Others simply wanted to move beyond the speeches.
"The substance and tenor of what was said won’t get us any closer to the solution to the problem of high cost housing in San Francisco," said Crispin Hollings, who lives up the street from Milk Plaza. "If we’re really going to get serious about tackling housing, we must stop marginalizing those whose ideas are not our own. Let’s move beyond the rhetoric of Wednesday night and get serious about working together on housing."
A large crowd turned out in the Castro Wednesday, November 27 to honor the late Supervisor Harvey Milk and Mayor George Moscone, who were gunned down in their City Hall offices 35 years ago.(Photo: Rick Gerharter)
Still others pointed out that reducing homelessness among LGBTs is of critical importance.
"Housing is one of the most important issues in San Francisco right now," said longtime housing activist Tommi Avicolli Mecca. "Right now, so many people are losing their apartments to greedy speculators, so many people are homeless and need housing, so many people, especially seniors, are living in fear of their place being sold to someone who will evict them.
"It’s a crisis, and we as a community need to address it by helping to fight the evictions, demand more protections against speculators and investors, and reduce LGBT homelessness. It’s what Harvey would have done. No doubt about it."
City Hall Ceremony
A few hours before the activists’ vigil, political leaders gathered on the steps of City Hall to remember Milk and Moscone.
Those on hand included Mayor Ed Lee, out state Senator Mark Leno (D-San Francisco), past and present members of the Board of Supervisors, and Stuart Milk, Harvey Milk’s gay nephew. They were joined by the Gay Men’s Chorus.
Leno told of a 17-year-old girl who had never heard of Milk.
"The only gay person she knew was her heroin-addicted mother," Leno said. "She thought this was her only option. When told the story of Harvey Milk, she realized she didn’t have to be like her mother. That’s giving up hope."
Former supervisor Carol Ruth Silver served alongside Milk on the board.

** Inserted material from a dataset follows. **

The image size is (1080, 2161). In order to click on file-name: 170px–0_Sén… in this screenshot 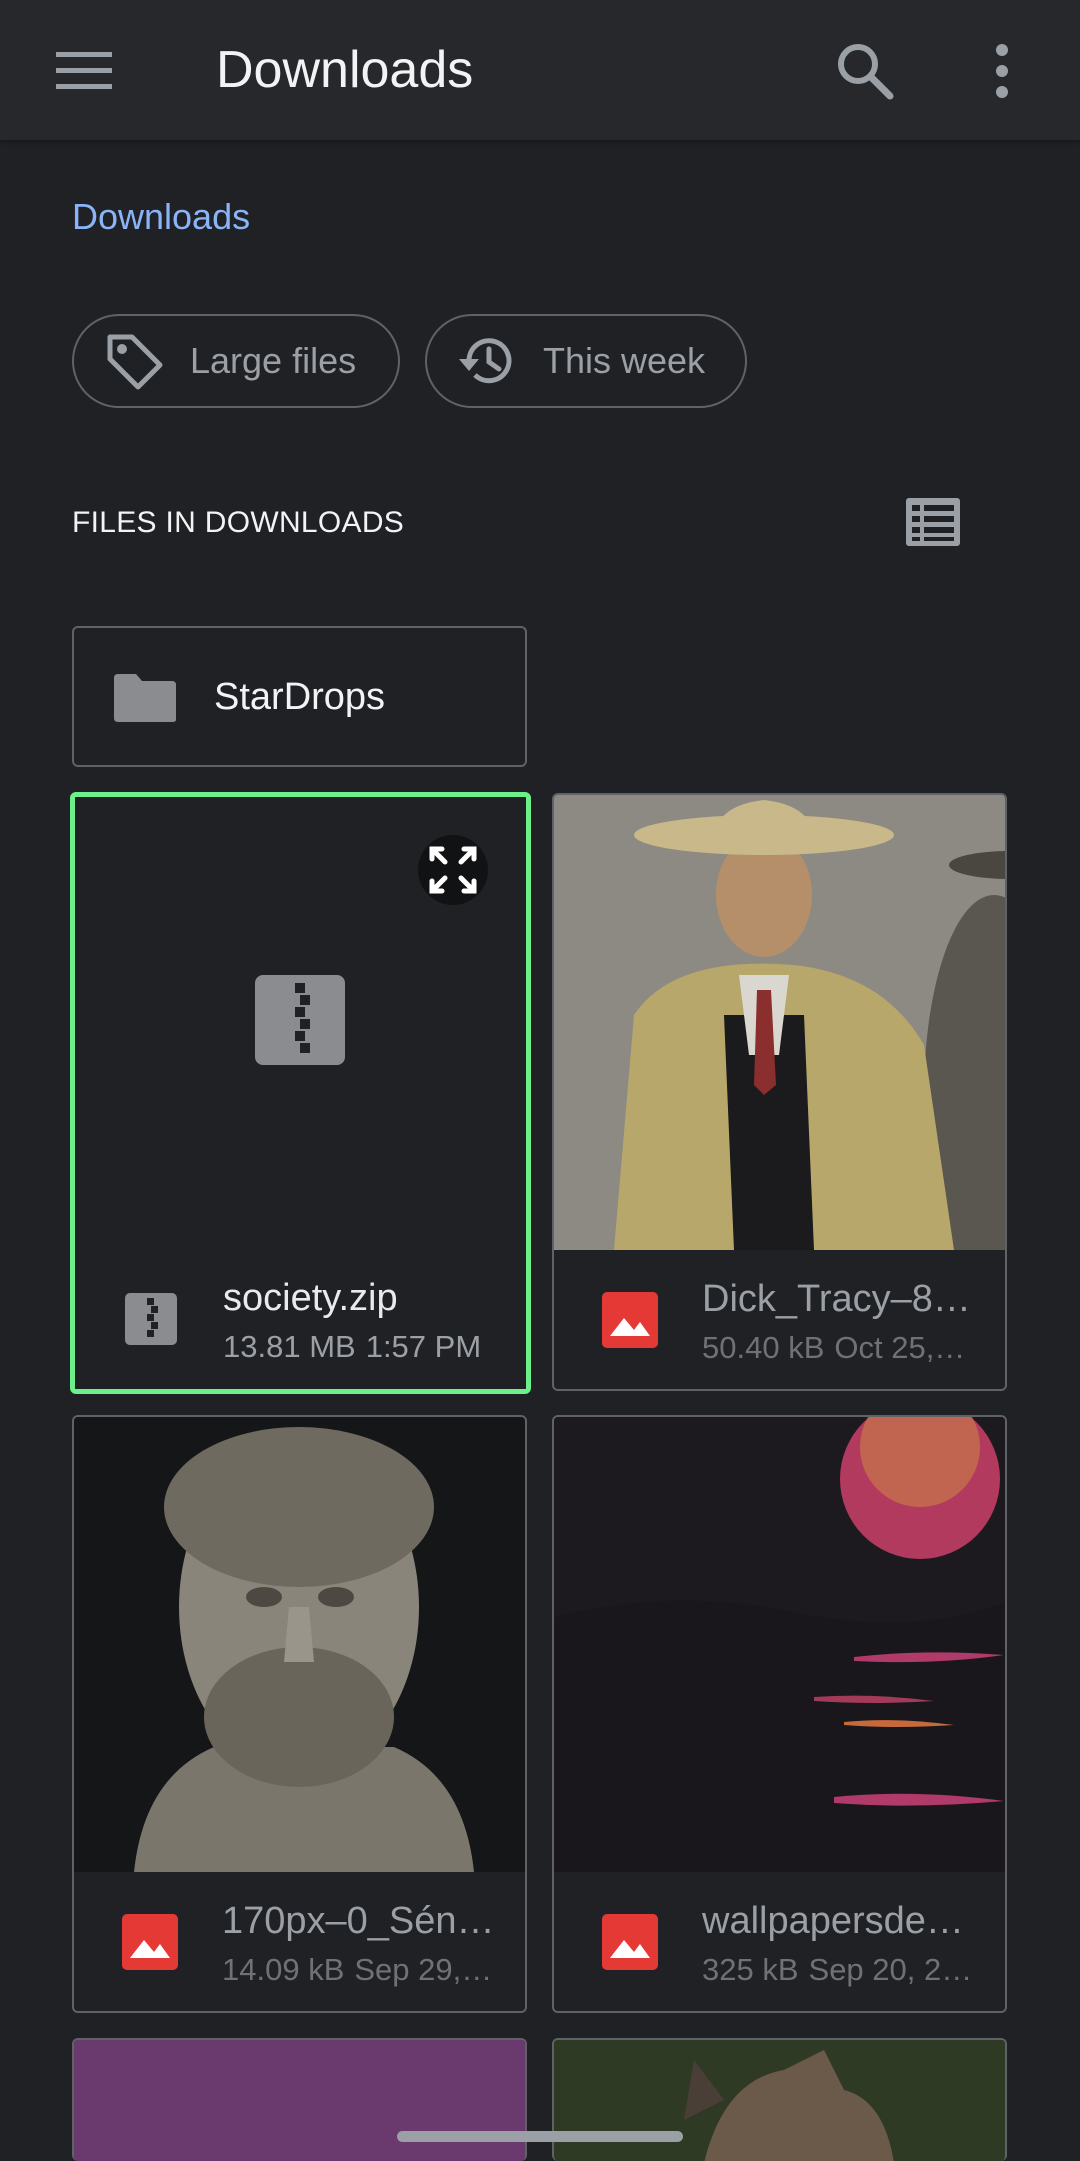, I will do `click(358, 1921)`.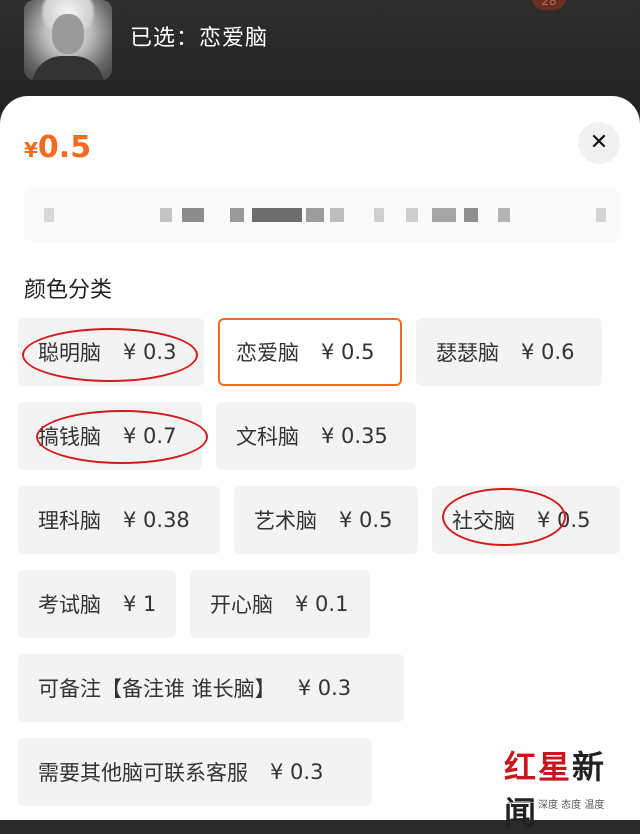 The height and width of the screenshot is (834, 640). I want to click on option-label: 恋爱脑, so click(268, 353).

"We are observing, not celebrating," said Silver. She recalled how Milk reached across communities. "The little old ladies, the janitors, and the shopkeepers voted for Harvey because he was out there in their shops."

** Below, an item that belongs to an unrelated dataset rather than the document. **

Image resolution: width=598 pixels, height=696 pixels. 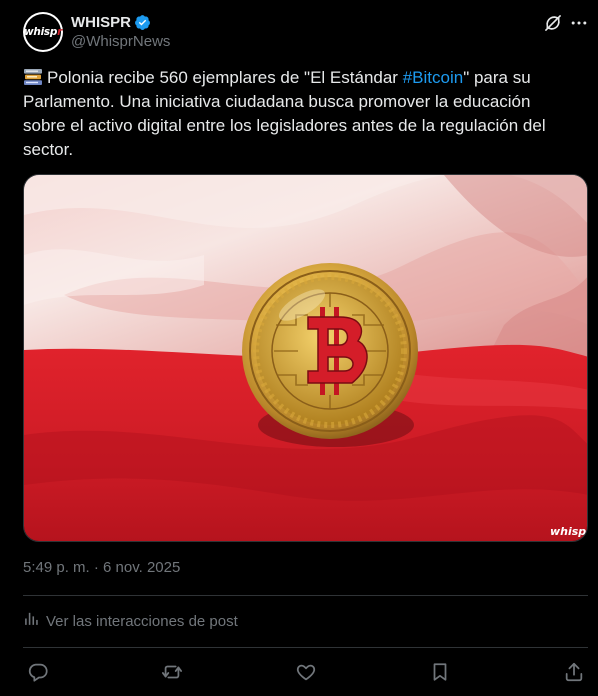 I want to click on author-handle: @WhisprNews, so click(x=120, y=42).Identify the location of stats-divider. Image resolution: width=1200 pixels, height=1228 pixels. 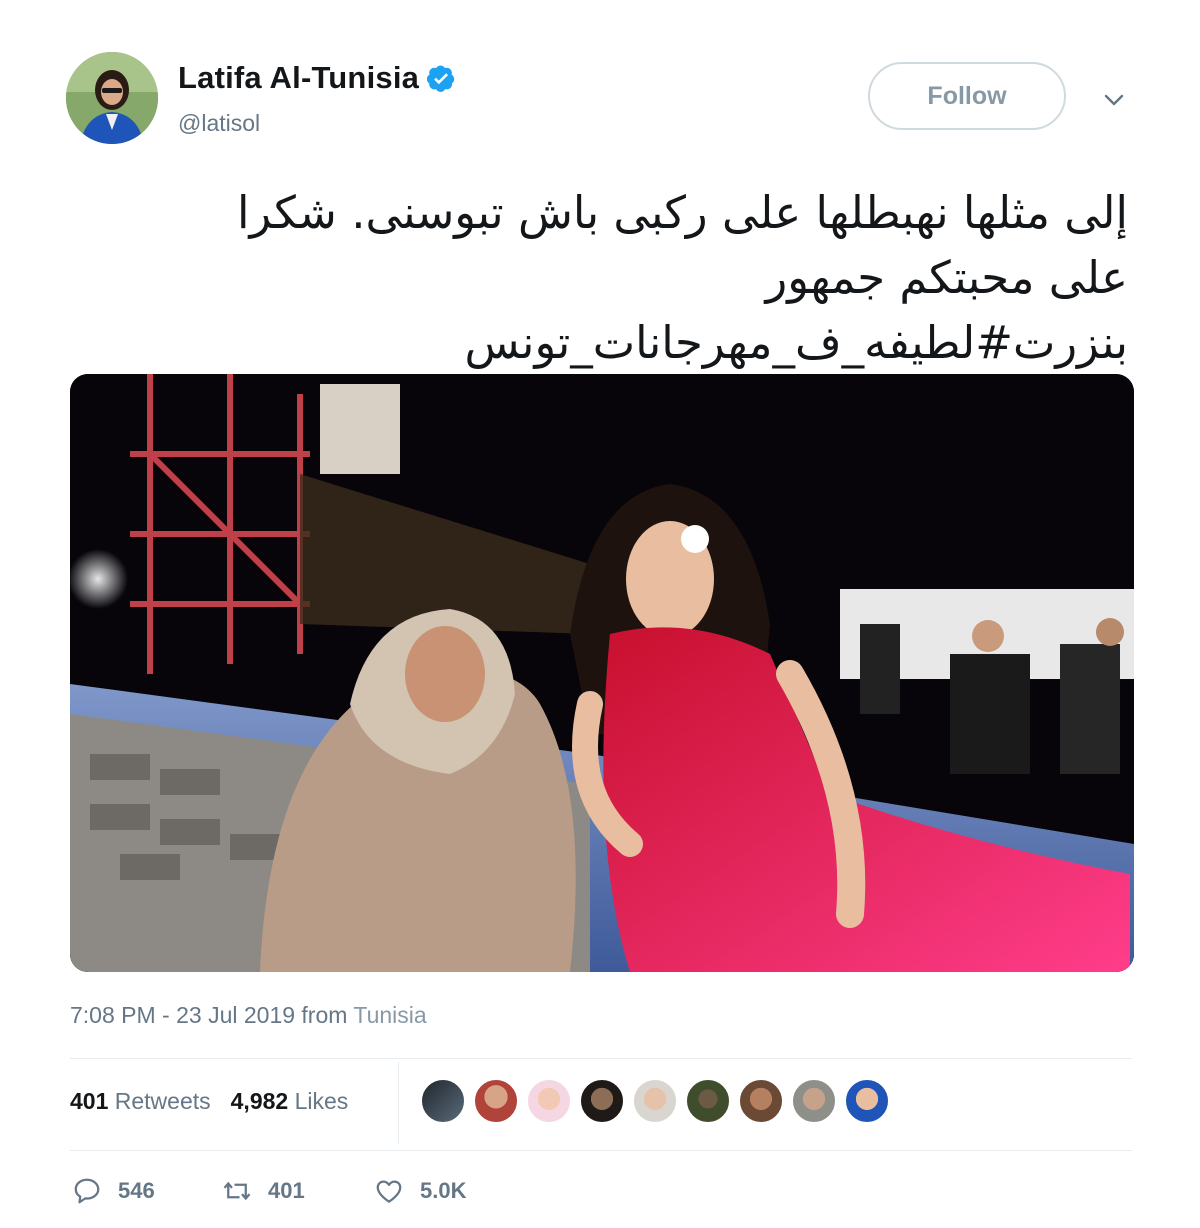
(398, 1103).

Lee praised Milk and Moscone’s leadership.
"I don’t think I would be standing here as mayor were it not for the leadership of Harvey Milk and George Moscone," said Lee, the first Asian American mayor in the city’s history. He recalled Milk’s support for people beyond the LGBT sphere.
Both the mayor and gay Supervisor David Campos addressed the need to provide more homeless services, pointing out that 29 percent of the city’s homeless are LGBT. The need to slow the rising tide of Ellis Act evictions was also addressed.

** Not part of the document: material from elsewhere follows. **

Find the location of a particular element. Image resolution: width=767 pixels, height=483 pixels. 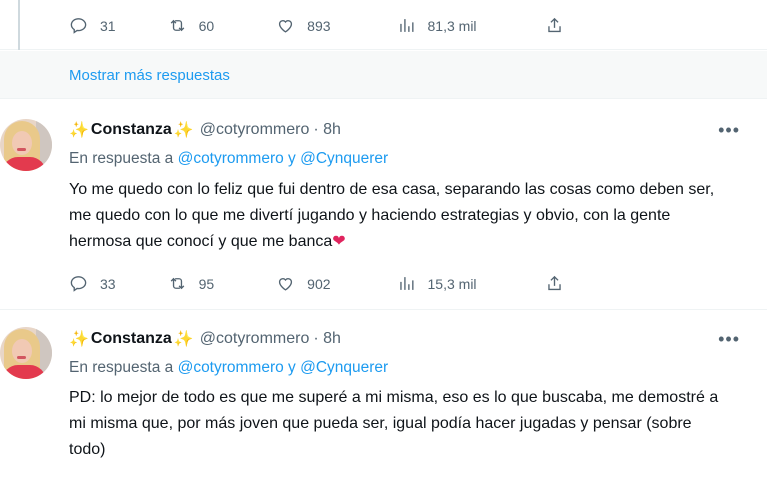

retweet-count: 60 is located at coordinates (206, 26).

One person booed when Wiener was introduced. Several attendees asked the heckler to be silent.
"This is meaningful for me as a gay man and a longtime Castro resident," Wiener said. "I’m proud to represent Harvey Milk’s district."
Stuart Milk said people’s minds need to be changed.
"We have to do more than change laws, we need to change minds," said Stuart Milk. "We do that by teaching and remembering our history. I was 17 when my uncle died. He and I talked about my feeling different. He told me that my difference was a gift I needed to hold onto even if the world doesn’t know it was a gift."
The Gay Men’s Chorus sang "Give ’em Hope" by Joseph M. Martin, which refers to one of Milk’s best remembered quotes.